[Stored records]

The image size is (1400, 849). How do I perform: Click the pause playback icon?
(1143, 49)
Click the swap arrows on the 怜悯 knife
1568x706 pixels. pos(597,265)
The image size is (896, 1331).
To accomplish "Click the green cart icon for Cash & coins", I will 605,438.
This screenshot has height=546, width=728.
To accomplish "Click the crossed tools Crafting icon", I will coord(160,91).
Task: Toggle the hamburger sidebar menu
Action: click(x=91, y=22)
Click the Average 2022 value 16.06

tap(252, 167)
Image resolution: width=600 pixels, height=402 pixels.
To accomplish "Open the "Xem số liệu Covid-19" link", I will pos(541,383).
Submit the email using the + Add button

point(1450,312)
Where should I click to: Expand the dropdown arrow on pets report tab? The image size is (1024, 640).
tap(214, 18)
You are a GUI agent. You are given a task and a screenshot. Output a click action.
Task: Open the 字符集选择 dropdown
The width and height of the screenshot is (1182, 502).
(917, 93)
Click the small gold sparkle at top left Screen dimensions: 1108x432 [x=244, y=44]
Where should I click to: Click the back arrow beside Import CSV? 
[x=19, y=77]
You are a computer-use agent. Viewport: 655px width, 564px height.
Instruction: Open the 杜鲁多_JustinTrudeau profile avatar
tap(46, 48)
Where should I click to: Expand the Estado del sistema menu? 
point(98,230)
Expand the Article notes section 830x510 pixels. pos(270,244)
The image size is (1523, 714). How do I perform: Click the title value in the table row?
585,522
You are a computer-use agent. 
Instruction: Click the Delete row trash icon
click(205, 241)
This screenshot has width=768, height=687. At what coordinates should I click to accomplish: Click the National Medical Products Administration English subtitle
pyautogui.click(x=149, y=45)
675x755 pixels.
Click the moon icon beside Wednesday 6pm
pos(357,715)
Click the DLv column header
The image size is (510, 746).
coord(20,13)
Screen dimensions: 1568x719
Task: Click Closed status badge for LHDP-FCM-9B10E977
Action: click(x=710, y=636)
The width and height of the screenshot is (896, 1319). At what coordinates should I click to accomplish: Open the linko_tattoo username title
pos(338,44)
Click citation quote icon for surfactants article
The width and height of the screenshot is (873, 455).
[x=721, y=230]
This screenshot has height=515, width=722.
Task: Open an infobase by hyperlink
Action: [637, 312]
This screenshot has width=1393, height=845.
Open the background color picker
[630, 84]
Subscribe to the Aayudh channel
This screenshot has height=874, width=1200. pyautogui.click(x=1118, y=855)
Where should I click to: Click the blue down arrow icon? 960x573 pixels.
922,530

> **Task objective**
Repeat the data in its entirety, word for word.

> **Result for this task**
The image size is (1400, 849). How do I perform: Click the pause playback icon?
(1143, 49)
Click the swap arrows on the 怜悯 knife
1568x706 pixels. pos(597,265)
The image size is (896, 1331).
To accomplish "Click the green cart icon for Cash & coins", I will 605,438.
This screenshot has height=546, width=728.
To accomplish "Click the crossed tools Crafting icon", I will coord(160,91).
Task: Toggle the hamburger sidebar menu
Action: click(x=91, y=22)
Click the Average 2022 value 16.06

tap(252, 167)
Image resolution: width=600 pixels, height=402 pixels.
To accomplish "Open the "Xem số liệu Covid-19" link", I will pos(541,383).
Submit the email using the + Add button

point(1450,312)
Where should I click to: Expand the dropdown arrow on pets report tab? The image size is (1024, 640).
tap(214, 18)
You are a GUI agent. You are given a task and a screenshot. Output a click action.
Task: Open the 字符集选择 dropdown
The width and height of the screenshot is (1182, 502).
(917, 93)
Click the small gold sparkle at top left Screen dimensions: 1108x432 [x=244, y=44]
Where should I click to: Click the back arrow beside Import CSV? 
[x=19, y=77]
You are a computer-use agent. Viewport: 655px width, 564px height.
Instruction: Open the 杜鲁多_JustinTrudeau profile avatar
tap(46, 48)
Where should I click to: Expand the Estado del sistema menu? 
point(98,230)
Expand the Article notes section 830x510 pixels. pos(270,244)
The image size is (1523, 714). How do I perform: Click the title value in the table row?
585,522
You are a computer-use agent. 
Instruction: Click the Delete row trash icon
click(205, 241)
This screenshot has width=768, height=687. At what coordinates should I click to accomplish: Click the National Medical Products Administration English subtitle
pyautogui.click(x=149, y=45)
675x755 pixels.
Click the moon icon beside Wednesday 6pm
pos(357,715)
Click the DLv column header
The image size is (510, 746).
coord(20,13)
Screen dimensions: 1568x719
Task: Click Closed status badge for LHDP-FCM-9B10E977
Action: click(x=710, y=636)
The width and height of the screenshot is (896, 1319). At what coordinates should I click to accomplish: Open the linko_tattoo username title
pos(338,44)
Click citation quote icon for surfactants article
The width and height of the screenshot is (873, 455).
[x=721, y=230]
This screenshot has height=515, width=722.
Task: Open an infobase by hyperlink
Action: [637, 312]
This screenshot has width=1393, height=845.
Open the background color picker
[630, 84]
Subscribe to the Aayudh channel
This screenshot has height=874, width=1200. pyautogui.click(x=1118, y=855)
Where should I click to: Click the blue down arrow icon? 960x573 pixels.
922,530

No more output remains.